At the Sydney Olympics in 2000, Woodhead, a niche Sydney architecture firm, got a lucky break. At a major business networking event, run by the Australian Government’s Business Club Australia (BCA), the firm’s partners were seated next to some Singapore airline executives and Singaporean Government officials.

 

They got talking about extensions to the new Changi Airport Terminal 3. As a result of this chance meeting they researched the opportunity and ended up winning the job (which was estimated to be then worth $S1.4 billion or $A1.35 billion).

 

On the strength of designing the new airport terminal’s interiors, they then managed to win another job at the Singapore National Library (then worth around $S230 million, equivalent to $A222 million).

 

Even though Woodhead had been in business since 1927, the Olympic Games in Sydney 2000 gave it that crucial break into global markets.
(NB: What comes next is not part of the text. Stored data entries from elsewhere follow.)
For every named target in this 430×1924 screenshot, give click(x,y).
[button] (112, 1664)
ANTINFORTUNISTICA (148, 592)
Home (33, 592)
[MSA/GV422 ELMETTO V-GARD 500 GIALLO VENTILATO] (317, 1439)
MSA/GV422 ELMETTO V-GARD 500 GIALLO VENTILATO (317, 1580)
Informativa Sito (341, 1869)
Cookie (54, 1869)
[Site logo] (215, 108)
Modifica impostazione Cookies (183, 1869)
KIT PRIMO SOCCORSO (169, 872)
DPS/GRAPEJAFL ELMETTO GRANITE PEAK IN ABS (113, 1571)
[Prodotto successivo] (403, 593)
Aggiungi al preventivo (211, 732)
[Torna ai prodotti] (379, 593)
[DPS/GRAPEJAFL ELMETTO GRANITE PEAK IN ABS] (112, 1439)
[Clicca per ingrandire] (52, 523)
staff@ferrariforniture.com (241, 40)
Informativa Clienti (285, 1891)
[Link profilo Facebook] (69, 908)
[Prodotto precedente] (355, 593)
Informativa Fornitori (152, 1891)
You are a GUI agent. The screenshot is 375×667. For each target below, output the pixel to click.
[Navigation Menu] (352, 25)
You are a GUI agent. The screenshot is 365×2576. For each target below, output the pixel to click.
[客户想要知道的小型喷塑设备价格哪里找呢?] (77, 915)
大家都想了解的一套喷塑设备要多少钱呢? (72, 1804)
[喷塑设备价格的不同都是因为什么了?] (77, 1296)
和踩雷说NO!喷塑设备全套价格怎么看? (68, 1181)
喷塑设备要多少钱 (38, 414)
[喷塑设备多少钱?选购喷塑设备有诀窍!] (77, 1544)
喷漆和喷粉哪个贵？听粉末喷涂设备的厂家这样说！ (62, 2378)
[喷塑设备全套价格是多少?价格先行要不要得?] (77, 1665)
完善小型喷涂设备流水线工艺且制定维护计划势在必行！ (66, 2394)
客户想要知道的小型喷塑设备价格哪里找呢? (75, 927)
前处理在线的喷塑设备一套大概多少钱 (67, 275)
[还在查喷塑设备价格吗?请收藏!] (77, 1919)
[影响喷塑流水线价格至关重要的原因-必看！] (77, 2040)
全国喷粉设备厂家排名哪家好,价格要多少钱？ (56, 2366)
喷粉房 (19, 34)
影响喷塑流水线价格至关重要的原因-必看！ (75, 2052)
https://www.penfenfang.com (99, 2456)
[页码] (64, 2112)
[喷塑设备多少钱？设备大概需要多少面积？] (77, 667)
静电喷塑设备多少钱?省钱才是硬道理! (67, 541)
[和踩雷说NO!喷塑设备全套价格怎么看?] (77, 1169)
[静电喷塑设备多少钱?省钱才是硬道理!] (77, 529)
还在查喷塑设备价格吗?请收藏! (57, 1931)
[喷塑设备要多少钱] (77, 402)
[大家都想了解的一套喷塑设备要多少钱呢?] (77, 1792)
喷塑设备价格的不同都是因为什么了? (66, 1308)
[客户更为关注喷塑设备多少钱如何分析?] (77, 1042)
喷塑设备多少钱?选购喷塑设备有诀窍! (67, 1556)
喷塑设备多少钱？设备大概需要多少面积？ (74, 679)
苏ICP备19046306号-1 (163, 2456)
According to Woodhead’s principal Robert Hopton, the Singapore deals have enabled the firm – now known as Woodhead International – to break into: Thailand, Malaysia, India, Nepal, and of course, China. “Getting a foothold in Singapore really helped us take off in Asia. And it was all thanks to those functions at the Sydney Olympics,” he said.

 

Of course, Woodhead International is not the only architectural or design firm to be a major beneficiary of the Sydney Olympics in 2000. Another Sydney firm, PTW Architects, are designing the infrastructure for Beijing, including the Olympics Village.

 

In fact, many firms also did well at Athens in 2004, in preparation for bigger things in Beijing. In manufacturing, Steriline Racing supplied and installed the starting gates for the racecourse at Markopoulos, the Athens equestrian venue. In engineering services, Sinclair Knight Merz, a big winner from Sydney 2000, were involved in the design and engineering of the roofs for the main Athens Olympic stadium and velodrome, plus the pedestrian and transport interchange in the OAKA precinct.

 

And Sydney-based TAFE Global secured a multi-million dollar contract to help train around 80,000 Olympic staff and volunteers to perform nearly 1000 different jobs ranging from ticket-selling to venue management. TAFE Global will also play a big role in Beijing in 2008 and possibly London in 2012.

 

So how did these firms do it? Through networking – plain and simple. There were potential buyers, customers, clients and business partners coming to the Sydney Olympics, so aspirational Australian exporters just needed to make sure they were in the right place at the right time. [Of course, Sydney was a special case as it enabled many SMEs access to international business executives – many of whom were coming to Australia for the first time].

 

But after taking their once in a lifetime opportunity in Sydney 2000, they have cleverly built their brand at other events and in emerging markets more broadly. As BCA’s manager, Ashley White, points out, the special event strategy for doing business has been developed over the decade in both on-shore and off-shore forms.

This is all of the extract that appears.